Best of you luck to you. It’s not easy, I know, but you’ll get through it.
Thanks for the encouraging words. I do love motivational stories and quotes. I’ve been reading some success stories of people who changed direction or followed a passion- it’s so important to keep moving towards a dream!
[…] week I wrote about how I’d reached my breaking point. I’m pretty unhappy with my professional life, which is not great. And as many of you pointed […]

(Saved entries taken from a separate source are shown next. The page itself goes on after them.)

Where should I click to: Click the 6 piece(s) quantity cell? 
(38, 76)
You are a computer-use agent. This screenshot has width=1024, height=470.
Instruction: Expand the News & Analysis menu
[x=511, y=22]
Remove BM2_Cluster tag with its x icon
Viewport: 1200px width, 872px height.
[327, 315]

Know I’m chiming in late here, but wanted to add to the encouragement that others are sharing! Sorry you’ve hit your limit, but maybe it’s a good thing, to force a decision rather than you just continuing to grind yourself into the ground without choosing paths. I certainly think dropping catering is a no-brainer — it’s not going to help you get other future jobs, while the nonprofit gig might. Can you keep doing the nonprofit job for a while, while you get your freelance writing business built up? That way you’re also building your resume at the same time, even if the job itself isn’t perfect. I just think you need to earn more, and the resume building could also help with that if freelancing doesn’t happen as quickly as you want it to.

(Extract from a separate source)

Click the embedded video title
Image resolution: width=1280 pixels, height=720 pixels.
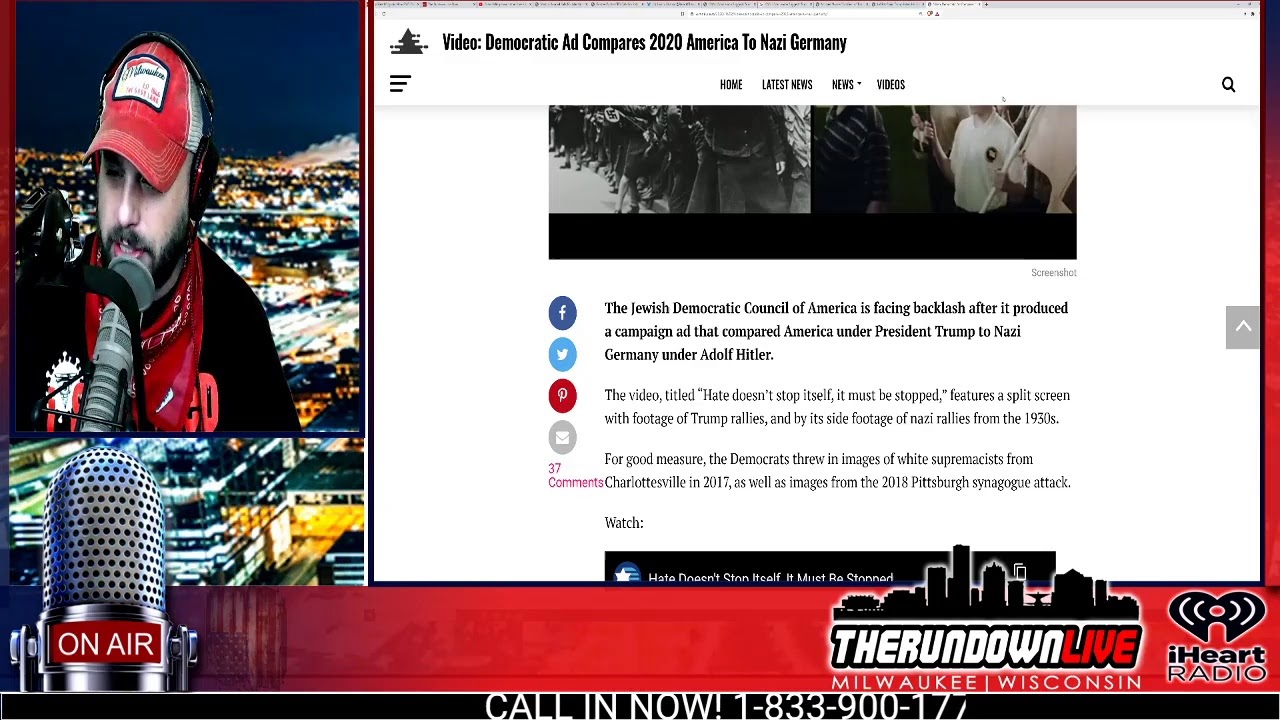coord(770,577)
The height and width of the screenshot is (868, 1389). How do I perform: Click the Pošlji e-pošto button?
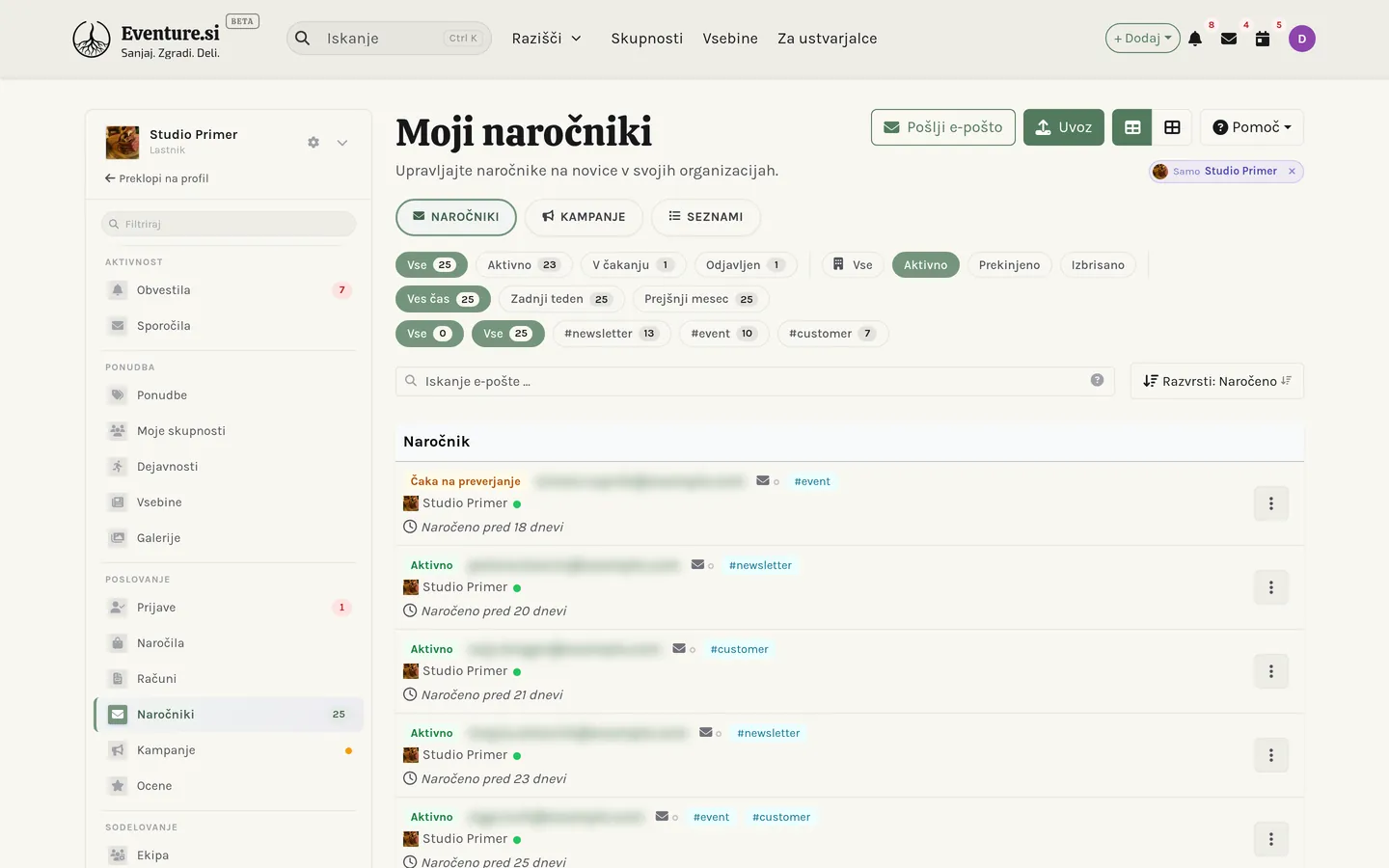coord(942,127)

Hey Kara- I read this and it could have been me for the last seven years (before this past Dec when I got a good full time job). I felt like I was working my ass off for seven years as a freelancer and I was going nowhere (or so it felt) and I was 45!!! I can’t give advice, but I can offer empathy, and my guess and hope is that things will change for the better with time, patience, and persistence.

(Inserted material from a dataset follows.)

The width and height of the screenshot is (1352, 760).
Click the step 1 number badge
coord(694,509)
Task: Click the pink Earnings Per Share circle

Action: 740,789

Thanks Tonya! I appreciate the empathy. And actually, as I’m headed into a freelance career, I would love to speak to you about yur experience doing it for so long. Can I shoot you an email?
[…] Frugal to Free. She has a track record of kicking debt fast and now she’s just about to venture out on her own! She’s here today to report on taking the Roth IRA Challenge which tracks $5500 of money (how […]
Hello lady 🙂 I am a reader from the shadow.
First, congratulation for debt free! it is a huge accomplishment! I am proud of you! I was there for a while and now …another mortgage 🙂 so enjoy the freedom!
As an idea from my life experience: get out one of the jobs. Don’t decide now the witch to kill ( it is difficult to choose between the bad and the ugly), but discuss with your close friends what chances for future you have. You can stop one in 2 weeks or in 7 weeks, it is a matter of personal decision. In the meantime write on a paper what you love to do as a job! Make it visual, and think what will make you happy, or what will make you out of actual path, to meet different people. It is not a problem if you don’t secure now the financial goals, the year is not ended :), and you never know what big chance is waiting for: search the job market, ask the friend’s fresh experience ( interviews, open job positions, personal feedback) etc
Think too, to another idea: stop for a while one of these jobs. Like in 3-6 months of not working, if you feel financial bad just turn back. You will have a half of savings, but it is better than nothing. Just take a constructive break, and think to do some ideas like: a course or a ‘unpaid job’ in a big company for experience, anything to increase you CV and your stamina; or offer some consultancy for people to do their taxes etc .
I will recommend you to do some sports these calming days: the jogging outside always calmed me and helped me to see “la vie en rose”, or to discover a new hobby ( I started gardening in a small rent space, and the effort and the quality of vegetables gives me the calm that I can survive with less jobs).
All these pushed me to think outside of the box.